Protopiophila litigata, also known as the antler fly, is a small species of fly in the family Piophilidae. It is native to North America.

== Range ==
Antler flies are found in Canada, and range from Newfoundland west to Alberta. The species was originally described from Algonquin Provincial Park in Ontario.

== Ecology ==
The antler fly breeds on discarded antlers of moose and other deer. As adaptations to such a scarce and scattered resource, they have several unusual behaviour patterns. For one thing, the males are astonishingly bellicose; the specific epithet litigata reflects the fact — in context it means "aggressive", as in the English word "litigious". On discarded antlers, the males form complex, highly structured aggregations in which a great deal of territorial competition occurs.
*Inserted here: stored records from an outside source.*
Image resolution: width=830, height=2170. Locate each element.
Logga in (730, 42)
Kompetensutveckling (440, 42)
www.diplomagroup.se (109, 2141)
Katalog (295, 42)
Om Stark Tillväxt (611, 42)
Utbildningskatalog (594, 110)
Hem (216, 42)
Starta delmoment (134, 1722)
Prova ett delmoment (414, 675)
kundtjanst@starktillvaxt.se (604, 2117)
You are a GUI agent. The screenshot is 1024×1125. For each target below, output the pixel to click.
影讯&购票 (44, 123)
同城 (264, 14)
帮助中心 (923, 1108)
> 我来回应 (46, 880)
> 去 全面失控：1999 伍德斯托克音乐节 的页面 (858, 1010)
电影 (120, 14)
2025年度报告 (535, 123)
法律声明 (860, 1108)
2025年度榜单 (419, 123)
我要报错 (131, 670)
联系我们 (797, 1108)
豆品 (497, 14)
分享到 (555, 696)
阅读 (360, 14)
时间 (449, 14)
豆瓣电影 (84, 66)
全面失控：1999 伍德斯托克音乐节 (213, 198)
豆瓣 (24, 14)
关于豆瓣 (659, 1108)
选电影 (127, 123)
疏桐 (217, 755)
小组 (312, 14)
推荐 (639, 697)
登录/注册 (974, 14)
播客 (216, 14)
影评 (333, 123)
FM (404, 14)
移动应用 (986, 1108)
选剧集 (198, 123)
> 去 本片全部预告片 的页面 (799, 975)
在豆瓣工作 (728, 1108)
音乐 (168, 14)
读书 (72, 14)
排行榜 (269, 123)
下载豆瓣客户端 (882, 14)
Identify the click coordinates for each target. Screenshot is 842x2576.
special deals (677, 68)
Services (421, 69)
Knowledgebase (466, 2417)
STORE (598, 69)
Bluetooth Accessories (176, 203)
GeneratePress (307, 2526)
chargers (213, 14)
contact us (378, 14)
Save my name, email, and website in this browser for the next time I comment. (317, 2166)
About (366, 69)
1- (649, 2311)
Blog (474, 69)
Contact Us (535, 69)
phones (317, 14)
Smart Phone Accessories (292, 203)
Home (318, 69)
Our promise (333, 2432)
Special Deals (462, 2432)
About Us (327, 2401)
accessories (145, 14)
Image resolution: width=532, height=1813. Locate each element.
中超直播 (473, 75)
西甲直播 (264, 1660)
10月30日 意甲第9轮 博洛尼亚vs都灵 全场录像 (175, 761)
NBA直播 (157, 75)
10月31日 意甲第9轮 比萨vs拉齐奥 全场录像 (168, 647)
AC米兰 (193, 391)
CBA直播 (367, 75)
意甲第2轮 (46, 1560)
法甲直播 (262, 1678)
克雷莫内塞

Some individuals defend stable territories, while others wander in search of females that arrive on antlers to feed, mate, and oviposit. In prime areas of the antler, near oviposition sites (cracks in the antler surface), males spend much of their time battling rival males. They even attack insects much larger than themselves. Another adaptation to life on discarded antlers is an astonishing degree of site fidelity: males spend their entire lives competing on the same antler (only leaving to spend the night in nearby vegetation), making it possible to mark flies individually and obtain longitudinal field data on these tiny insects. This unique ecology made it possible to document senescence in wild insects for the first time.